DANS LE PAYSAGE TOSCAN (suite toscane 6)
Un jour la beauté du ciel, mes émotions en accord avec ma pensée, la lumière du soir, le paysage toscan, tous les hasards me parurent favorables et tout me devint suffisant.
(Et cela n’eut pas lieu que cette seule fois).
Le soleil descendait vers les hauteurs sous de légers nuages. Je passais le long des buissons, cheminais et ne savais dire quel heureux bruissement se propageait alors dans l’air tranquille. Tout restait calme dans cette saison fragile, les collines, deux cyprès au loin soulignant leur franchise, et l’ombre transparente des oliviers qui étendaient leur douce régularité ouvraient au terme de cette impression fugace : la beauté, l’élégance du paysage toscan. (Où était le bonheur ?)
Le sentier que je continuais à suivre, une eau agile, les roches ombragées, me donnait à penser que si la lumière avait été plus importante, l’horizon plus reculé, les forêts plus profondes, ce tableau n’aurait pas été aussi parfait. Ou bien faut-il croire que la constante beauté des choses nous est à charge ?
Une félicité sans mélange m’envahissait.
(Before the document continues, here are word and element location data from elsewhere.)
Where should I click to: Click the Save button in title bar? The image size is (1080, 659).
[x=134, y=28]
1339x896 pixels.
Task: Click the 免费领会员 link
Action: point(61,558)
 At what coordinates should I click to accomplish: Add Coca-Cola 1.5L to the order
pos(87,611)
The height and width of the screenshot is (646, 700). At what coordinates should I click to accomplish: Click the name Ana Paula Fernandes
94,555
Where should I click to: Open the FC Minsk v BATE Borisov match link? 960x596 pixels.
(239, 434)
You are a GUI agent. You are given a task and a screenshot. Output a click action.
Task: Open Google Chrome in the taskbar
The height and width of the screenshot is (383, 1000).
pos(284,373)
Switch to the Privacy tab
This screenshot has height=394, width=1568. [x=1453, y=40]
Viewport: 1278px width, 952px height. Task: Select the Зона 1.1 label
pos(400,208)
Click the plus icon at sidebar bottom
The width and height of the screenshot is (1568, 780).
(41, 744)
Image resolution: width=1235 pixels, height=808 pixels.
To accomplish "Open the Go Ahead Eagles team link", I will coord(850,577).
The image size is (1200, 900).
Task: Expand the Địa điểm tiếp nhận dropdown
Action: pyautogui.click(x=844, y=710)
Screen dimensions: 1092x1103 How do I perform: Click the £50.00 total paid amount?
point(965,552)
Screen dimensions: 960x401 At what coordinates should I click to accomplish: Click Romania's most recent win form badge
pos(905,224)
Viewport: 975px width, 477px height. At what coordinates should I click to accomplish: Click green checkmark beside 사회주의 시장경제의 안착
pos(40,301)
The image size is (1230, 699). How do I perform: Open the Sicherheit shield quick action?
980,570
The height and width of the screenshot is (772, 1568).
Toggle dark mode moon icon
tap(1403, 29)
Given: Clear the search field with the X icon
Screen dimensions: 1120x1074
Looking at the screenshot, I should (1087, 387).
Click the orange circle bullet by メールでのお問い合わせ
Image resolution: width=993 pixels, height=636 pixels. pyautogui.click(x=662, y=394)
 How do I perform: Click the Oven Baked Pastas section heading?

D’autres feuilles et l’épine fleurit
-si la liberté nous égare, c’est sur un tel sentier qu’elle doit le faire.
Mais l’existence ne nous prépare pas à ne plus exister, et cela se perd entre deux collines.
Exister longtemps.
Le plaisir comme à l’instant où vous l’éprouvez, sous un ciel éclairé d’une autre lumière, héritée peut-être d’une très ancienne crédulité.
Je suis ici.
Le long moment voluptueux.
(Où se donne le bonheur offert à l’homme ?)
Peut-être suis-je à inventer tout simplement une jouissance qui m’était devenue habituelle et que je retrouvais, d’année en année, intacte, aussi neuve et disponible qu’au premier jour dans ce paysage et qui ne cessait d’être forte ?
Une respiration libre, la simplicité raisonnée, la mesure du compas humain œuvrant à anoblir toute chose. D’une telle nature au plaisir éclairé, qu’aucune volupté superflue n’entame, et qui se donne à voir comme l’indéfinissable expression de la permanence, qu'insuffler ?
Quelle loi sensuelle le cyprès exhibe-t-il ?
Ni l’épaisseur des forêts, ni le silence des montagnes, on peut recevoir partout un avertissement plein de consolation, mais que le désir puisse ne jamais s’éteindre, ça, la vie ne nous l’apprend pas.
Le plaisir inquiet et fatigué, debout sur l’imposant montage de ce que l’on voit mourir, ébranle plutôt nos solitudes enivrées.
Où voulez-vous résider ? On ne s’établit nulle part : le contentement n’éclaire que l’intérieur de l’être.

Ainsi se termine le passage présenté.